### EXTRACTED RECORDS

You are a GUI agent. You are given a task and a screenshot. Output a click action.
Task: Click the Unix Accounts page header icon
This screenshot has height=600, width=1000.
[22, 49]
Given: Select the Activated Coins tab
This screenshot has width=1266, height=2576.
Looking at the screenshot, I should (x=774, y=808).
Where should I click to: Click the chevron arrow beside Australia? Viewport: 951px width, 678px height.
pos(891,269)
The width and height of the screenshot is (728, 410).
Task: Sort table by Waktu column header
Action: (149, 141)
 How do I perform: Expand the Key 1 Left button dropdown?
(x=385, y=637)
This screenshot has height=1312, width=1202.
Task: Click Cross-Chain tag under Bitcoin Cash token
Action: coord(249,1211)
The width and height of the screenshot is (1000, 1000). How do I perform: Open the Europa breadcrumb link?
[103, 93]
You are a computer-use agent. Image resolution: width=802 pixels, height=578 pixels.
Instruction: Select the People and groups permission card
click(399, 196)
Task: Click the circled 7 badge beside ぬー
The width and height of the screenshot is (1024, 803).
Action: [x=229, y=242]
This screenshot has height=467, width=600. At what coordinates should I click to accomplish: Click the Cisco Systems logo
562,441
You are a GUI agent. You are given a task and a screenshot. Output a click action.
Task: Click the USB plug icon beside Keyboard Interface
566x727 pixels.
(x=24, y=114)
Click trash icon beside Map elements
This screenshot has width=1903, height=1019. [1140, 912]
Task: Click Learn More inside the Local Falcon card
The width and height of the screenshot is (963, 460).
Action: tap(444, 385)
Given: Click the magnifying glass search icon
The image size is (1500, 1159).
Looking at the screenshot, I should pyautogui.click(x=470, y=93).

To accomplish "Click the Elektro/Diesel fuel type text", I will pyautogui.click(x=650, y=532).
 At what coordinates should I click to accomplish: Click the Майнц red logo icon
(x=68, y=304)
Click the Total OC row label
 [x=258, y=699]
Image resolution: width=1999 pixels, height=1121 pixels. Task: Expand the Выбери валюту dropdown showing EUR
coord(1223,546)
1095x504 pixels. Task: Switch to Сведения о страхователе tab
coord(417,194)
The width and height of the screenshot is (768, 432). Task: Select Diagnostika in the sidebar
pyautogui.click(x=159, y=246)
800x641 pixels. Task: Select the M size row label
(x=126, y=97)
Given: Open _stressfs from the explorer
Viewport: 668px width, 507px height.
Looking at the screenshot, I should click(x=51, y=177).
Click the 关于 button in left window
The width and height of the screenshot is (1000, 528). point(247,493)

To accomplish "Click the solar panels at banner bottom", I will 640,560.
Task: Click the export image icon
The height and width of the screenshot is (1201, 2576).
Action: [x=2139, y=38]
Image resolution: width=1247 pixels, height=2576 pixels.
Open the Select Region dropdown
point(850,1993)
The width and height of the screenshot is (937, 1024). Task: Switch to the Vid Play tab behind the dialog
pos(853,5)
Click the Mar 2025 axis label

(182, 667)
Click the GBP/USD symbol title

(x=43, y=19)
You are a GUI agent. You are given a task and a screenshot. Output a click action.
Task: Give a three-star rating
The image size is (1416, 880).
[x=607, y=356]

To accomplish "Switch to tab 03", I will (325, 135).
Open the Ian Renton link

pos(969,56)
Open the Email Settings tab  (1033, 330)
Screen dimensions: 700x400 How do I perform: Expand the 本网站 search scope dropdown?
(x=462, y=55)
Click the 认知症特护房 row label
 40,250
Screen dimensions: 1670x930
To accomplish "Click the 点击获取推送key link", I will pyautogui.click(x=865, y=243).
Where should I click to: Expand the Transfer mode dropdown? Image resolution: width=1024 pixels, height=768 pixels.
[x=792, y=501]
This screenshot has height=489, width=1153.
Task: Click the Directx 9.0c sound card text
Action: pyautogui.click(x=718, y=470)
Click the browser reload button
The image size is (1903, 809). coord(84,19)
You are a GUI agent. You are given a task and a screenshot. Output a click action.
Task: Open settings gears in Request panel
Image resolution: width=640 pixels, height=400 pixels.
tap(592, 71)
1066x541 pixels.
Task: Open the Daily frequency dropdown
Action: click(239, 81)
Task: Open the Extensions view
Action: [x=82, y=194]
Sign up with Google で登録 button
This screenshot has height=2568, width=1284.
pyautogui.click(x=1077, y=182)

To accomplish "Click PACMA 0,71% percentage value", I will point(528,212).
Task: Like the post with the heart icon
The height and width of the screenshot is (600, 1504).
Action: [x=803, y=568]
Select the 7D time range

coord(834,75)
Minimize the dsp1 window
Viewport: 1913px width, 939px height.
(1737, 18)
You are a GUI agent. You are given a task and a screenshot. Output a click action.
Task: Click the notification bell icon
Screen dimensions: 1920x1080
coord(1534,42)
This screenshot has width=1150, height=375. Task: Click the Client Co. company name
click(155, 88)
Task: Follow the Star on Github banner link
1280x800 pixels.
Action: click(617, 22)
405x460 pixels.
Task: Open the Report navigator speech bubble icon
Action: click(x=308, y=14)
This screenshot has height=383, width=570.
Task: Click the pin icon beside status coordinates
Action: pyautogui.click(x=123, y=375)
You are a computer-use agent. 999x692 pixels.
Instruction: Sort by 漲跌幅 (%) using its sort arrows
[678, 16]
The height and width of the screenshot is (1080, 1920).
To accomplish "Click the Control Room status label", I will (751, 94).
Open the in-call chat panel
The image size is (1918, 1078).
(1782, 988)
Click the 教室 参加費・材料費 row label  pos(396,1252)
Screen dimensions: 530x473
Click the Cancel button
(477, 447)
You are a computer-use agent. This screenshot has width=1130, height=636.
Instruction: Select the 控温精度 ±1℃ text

### DIRECTIVE
Turn the lines of the listing from the one containing "Click the Total OC row label" through the one containing "Looking at the screenshot, I should click(x=51, y=177).", inclusive, into a numbered list, leaving out any blank lines.

### FINISHED EXERCISE
1. Click the Total OC row label
2.  [x=258, y=699]
3. Image resolution: width=1999 pixels, height=1121 pixels. Task: Expand the Выбери валюту dropdown showing EUR
4. coord(1223,546)
5. 1095x504 pixels. Task: Switch to Сведения о страхователе tab
6. coord(417,194)
7. The width and height of the screenshot is (768, 432). Task: Select Diagnostika in the sidebar
8. pyautogui.click(x=159, y=246)
9. 800x641 pixels. Task: Select the M size row label
10. (x=126, y=97)
11. Given: Open _stressfs from the explorer
12. Viewport: 668px width, 507px height.
13. Looking at the screenshot, I should click(x=51, y=177).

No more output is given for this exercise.